EXTRAIT PRÉSENTÉ:
Le PS au bord de la crise de nerfs

Le choix des candidats pour le scrutin du 7 juin sème la zizanie dans les rangs socialistes. Y compris dans ses courants. Et révèle un fonctionnement clanique.

Michel Soudais  • 12 mars 2009 abonné·es

L’Europe ne porte pas bonheur au PS. Malgré l’adoption à la quasi-unanimité du conseil national, le 28 février, d’un texte présenté comme « le socle de départ » de son programme aux européennes, les socialistes se déchirent. Les courants éclatent. Les grands barons tonnent. Il s’en trouve même pour pétitionner contre la direction de leur parti. La raison de ce psychodrame, moins de quatre mois après Reims ? La composition des listes aux européennes, que les militants doivent ratifier ce jeudi 12 mars.
Sitôt approuvées par une écrasante majorité du conseil national, ces listes étaient déjà contestées. Furieux du parachutage de Vincent Peillon à la tête de la liste Sud-Est (Rhône-Alpes, Paca et Corse), le maire de Lyon et ancien président du conseil national du PS, Gérard Collomb, fustigeait une « parodie de démocratie » équivalente, selon lui, à celle qui avait cours au « comité central du PS d’URSS » . Sur le moment, l’excès des propos de l’ancien président du conseil national a fait sourire.

LIGNES DE DONNÉES:
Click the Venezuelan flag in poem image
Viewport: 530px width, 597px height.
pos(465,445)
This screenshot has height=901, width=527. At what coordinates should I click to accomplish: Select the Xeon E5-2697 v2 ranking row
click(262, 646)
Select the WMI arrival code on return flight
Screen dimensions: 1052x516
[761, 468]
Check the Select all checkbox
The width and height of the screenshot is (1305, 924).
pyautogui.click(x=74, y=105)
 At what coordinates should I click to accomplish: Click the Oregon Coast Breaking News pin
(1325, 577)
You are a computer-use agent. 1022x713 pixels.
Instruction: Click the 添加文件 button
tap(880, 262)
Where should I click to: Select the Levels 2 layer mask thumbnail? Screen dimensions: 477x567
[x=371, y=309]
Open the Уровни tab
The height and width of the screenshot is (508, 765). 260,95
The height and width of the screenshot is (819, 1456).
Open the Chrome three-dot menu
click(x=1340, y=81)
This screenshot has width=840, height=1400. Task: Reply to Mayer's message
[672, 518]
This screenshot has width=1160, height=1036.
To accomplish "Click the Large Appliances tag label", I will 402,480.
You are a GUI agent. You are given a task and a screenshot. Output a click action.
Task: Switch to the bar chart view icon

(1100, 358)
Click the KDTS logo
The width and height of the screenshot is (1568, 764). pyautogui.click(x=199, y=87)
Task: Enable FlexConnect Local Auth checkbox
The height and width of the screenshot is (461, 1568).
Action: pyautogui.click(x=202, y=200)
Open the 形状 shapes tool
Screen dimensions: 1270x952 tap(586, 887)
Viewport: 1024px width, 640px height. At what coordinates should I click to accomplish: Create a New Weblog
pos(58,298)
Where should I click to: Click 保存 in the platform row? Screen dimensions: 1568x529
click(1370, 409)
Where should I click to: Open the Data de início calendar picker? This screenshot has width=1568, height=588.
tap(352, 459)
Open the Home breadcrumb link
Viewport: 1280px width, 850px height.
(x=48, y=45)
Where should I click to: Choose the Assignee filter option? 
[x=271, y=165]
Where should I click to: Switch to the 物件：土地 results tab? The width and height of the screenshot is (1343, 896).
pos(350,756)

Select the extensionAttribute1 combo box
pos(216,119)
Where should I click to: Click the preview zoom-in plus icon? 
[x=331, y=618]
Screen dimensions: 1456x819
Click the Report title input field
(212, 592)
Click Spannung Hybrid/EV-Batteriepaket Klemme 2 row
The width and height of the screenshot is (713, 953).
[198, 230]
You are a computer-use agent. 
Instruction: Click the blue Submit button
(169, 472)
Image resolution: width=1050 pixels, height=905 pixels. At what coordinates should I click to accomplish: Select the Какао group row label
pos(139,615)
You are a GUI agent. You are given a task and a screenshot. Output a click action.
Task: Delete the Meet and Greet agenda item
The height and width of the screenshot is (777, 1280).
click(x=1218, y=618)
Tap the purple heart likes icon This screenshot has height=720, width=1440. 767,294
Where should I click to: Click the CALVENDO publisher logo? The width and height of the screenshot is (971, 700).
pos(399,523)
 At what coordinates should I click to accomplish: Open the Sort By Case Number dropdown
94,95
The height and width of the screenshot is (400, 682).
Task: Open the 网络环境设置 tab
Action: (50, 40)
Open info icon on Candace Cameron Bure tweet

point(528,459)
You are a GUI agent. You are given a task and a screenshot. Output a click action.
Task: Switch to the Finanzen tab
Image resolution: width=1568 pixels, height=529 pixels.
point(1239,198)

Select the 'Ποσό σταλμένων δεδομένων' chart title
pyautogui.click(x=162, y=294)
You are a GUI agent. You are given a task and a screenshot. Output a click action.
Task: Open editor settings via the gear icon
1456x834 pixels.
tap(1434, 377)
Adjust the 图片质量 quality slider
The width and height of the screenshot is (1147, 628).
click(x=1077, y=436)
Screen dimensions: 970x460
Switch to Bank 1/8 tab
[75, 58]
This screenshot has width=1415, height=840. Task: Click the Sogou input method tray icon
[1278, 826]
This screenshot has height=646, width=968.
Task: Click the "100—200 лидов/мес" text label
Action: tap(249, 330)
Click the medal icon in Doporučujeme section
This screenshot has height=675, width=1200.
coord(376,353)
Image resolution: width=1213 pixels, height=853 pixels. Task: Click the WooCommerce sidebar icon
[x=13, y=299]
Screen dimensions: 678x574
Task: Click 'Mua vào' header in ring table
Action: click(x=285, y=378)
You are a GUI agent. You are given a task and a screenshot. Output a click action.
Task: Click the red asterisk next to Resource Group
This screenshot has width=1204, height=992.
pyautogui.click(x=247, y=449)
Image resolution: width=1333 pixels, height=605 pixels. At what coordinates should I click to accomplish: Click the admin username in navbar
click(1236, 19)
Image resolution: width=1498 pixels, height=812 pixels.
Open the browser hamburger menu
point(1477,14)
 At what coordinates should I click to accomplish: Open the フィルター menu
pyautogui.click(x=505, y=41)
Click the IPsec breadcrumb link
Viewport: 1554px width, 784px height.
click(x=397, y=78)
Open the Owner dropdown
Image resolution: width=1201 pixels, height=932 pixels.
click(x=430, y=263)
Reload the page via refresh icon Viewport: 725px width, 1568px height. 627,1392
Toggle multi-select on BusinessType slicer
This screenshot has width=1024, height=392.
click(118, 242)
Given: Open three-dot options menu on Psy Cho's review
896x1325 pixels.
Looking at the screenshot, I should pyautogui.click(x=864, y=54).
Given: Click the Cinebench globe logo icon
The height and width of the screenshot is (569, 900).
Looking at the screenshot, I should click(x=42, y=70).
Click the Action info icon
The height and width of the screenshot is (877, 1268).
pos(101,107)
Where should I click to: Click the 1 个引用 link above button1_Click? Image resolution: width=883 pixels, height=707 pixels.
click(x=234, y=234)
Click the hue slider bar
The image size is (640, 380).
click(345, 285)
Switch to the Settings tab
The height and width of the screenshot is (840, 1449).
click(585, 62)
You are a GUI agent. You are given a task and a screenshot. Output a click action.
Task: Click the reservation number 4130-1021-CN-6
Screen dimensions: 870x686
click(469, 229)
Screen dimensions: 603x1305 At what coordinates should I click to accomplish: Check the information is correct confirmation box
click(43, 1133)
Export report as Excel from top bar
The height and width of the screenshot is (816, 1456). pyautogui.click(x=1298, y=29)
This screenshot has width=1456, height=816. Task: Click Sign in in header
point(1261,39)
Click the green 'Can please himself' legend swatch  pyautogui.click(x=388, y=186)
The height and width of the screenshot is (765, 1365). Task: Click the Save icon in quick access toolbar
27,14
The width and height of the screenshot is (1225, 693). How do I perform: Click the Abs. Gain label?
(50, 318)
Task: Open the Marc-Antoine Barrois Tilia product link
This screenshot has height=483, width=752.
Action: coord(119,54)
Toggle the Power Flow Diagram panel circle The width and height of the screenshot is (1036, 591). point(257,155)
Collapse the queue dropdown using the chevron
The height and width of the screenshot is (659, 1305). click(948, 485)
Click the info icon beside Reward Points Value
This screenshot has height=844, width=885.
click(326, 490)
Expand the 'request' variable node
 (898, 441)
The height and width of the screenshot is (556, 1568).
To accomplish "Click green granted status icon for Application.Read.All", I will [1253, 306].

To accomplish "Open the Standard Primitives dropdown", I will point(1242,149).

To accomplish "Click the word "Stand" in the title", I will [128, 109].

DÉTAILS DU PROBLÈME:
D'après l'extrait sur le PS et les européennes, répondez à ces questions :
1. Quel jour se tient le scrutin pour lequel les candidats sont choisis ?
2. À quelle date le conseil national a-t-il adopté le texte présenté comme « le socle de départ » du programme ?
3. Qui a été parachuté à la tête de la liste Sud-Est ?

RÉPONSE OBTENUE:
1. Le 7 juin.
2. Le 28 février.
3. Vincent Peillon.